The newest and most legible stone belongs to married couple George & Dora Hilton.  According to the 1900 Federal Census for Clear Creek Township in Stafford County, they had been married for 2 years.  George was born in Tennessee, as were both of his parents.  Dora was born in Missouri, but her parents were born in Kentucky.  Twenty-five years later, the Kansas census for Clear Creek shows not only their daughter, May L. Hilton, age 16, living with the couple, but also a 5-year-old niece named Sarah M. Martin.  In the 1940 Federal Census, the couple was living in Naron Township, just across the county line in Pratt County, and 20-year-old Sarah was still with them, identified as their "adopted daughter."  Because Sarah was identified as a "niece" in the 1925 state census, I cannot help but wonder if Dora's maiden name might have been Martin.

F.C.H. inscribed stone
Nearby is a small stone bearing only the initials "F. C. H" without any dates.  Since the last initial is "H" it suggests the possibility that a member of the Hilton family is buried there, perhaps an infant that lived only briefly.  However, that is only supposition.

Because the cemetery is known as the "Martin" cemetery, and because the only other stone is of the Martin family, I was curious to see what I might learn about them.

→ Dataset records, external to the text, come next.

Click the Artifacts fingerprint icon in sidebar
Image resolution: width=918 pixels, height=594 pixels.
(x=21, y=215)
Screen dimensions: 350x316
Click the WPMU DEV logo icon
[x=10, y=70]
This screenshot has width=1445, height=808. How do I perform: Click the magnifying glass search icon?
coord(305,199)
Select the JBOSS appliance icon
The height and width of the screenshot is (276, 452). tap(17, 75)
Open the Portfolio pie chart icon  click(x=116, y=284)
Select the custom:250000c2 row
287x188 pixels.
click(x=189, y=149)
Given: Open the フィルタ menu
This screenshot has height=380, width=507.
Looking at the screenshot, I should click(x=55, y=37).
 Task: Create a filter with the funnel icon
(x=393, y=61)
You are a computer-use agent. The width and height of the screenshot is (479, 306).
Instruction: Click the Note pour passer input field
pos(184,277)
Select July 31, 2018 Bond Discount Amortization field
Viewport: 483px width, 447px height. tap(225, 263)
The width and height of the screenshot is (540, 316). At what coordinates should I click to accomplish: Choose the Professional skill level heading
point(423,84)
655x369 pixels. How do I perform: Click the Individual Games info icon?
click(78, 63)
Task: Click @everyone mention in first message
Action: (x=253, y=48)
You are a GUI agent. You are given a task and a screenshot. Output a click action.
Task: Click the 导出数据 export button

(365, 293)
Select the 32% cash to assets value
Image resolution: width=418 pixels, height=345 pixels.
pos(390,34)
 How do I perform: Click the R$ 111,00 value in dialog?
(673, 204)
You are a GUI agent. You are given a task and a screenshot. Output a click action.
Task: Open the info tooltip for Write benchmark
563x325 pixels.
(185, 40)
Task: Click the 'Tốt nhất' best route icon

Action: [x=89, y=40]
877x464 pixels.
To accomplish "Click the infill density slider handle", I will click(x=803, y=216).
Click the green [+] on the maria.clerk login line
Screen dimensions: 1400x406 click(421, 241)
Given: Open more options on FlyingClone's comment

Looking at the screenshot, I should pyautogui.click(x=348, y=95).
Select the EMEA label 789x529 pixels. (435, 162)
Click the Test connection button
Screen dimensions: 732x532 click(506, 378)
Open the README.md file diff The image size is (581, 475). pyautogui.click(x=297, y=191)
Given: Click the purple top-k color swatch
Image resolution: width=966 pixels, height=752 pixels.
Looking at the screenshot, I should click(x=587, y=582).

The 1900 Federal Census for Clear Creek Township showed, in addition to Dora and George, four other Black residents.  Lewis Martin, born Sept. 1872 in Illinois, his wife Maud, born 1877 in Kansas, and their 4-month old son Joseph, born in Kansas comprised one household.  The only other Black township resident was William Martin, a single man born January 1877 in the household of John Hart, for whom he was working as a farm laborer.

Family Stone of Joseph & Sarah Martin
However, in Rose Valley Township in 1900, the Federal Census record shows the family of Joseph Martin, born 1827 in Kentucky, his wife Sarah J., born in Kentucky, Son Wilson J., born 1879 in Kansas.  Also in that household were daughter Ella M. Bowen, born 1881 in Kansas, and her daughter Mary A., born 1888.  In the next residence listed on the census was Joanna Gardner, born 1866 in Illinois, her son and two daughters, James L., born 1884, Bessie A., born 1888, and Estella, born 1891, all three in Kansas.  A boarder named William H. Glass was also living in the house.

Tracing Joseph and Sarah Martin's family back to the 1880 Federal Census, I found them living in St. John Township with six children:  Johanna 15; Charles 10; Lewis 7 (See 1900 Fed. Census for Clear Creek Township referenced above); William 4; Missouri 2; and Isaac 3 months.  Only Isaac was born in Kansas, while 2-year-old Missouri had been born in the state after which she was named, indicating that the family had come to Kansas within the past two years.  Also in their household was Mellissa Armstend, described as "mother," age 70 and born in Kentucky.

Stafford County 8th Grade Graduates about 1926
The family stone of Joseph & Sarah Martin is difficult to read (even printed in black & white to enhance the engraving somewhat), but the Martin names recorded from the stone by Linda Brower are as follows:  Joseph, 1828-1920; Sarah, 1831-1906; Wilson I., 1880-1907; Ella, 1881 (only date); and Perkins, 1922 (only date).  

Ella M. Bowen was living at the time of the 1900 census, so the date on the family stone would appear to be her birthdate, with the intention of adding her death date later.  The identity of Perkins does not appear in the census records consulted for this blog.

The arrival of Joseph and Sarah Martin sometime between 1878 and 1880 corresponds with the arrival of many settlers to Stafford County.  The Stafford County 8th Grade Graduation photograph shows Black students among the graduates.  The role these settlers played in Stafford County's history is too infrequently mentioned, and although my brief research of those buried in the Martin Cemetery leaves many unresolved clues, perhaps this blog will encourage others to investigate the history of the community of Black Americans in Stafford County.  

When my husband and I visited the cemetery, there were flowers at each stone, making it apparent that those buried in Martin Cemetery are still remembered.  I hope anyone with information about the Martin Cemetery and those buried there who reads this blog will share their comments.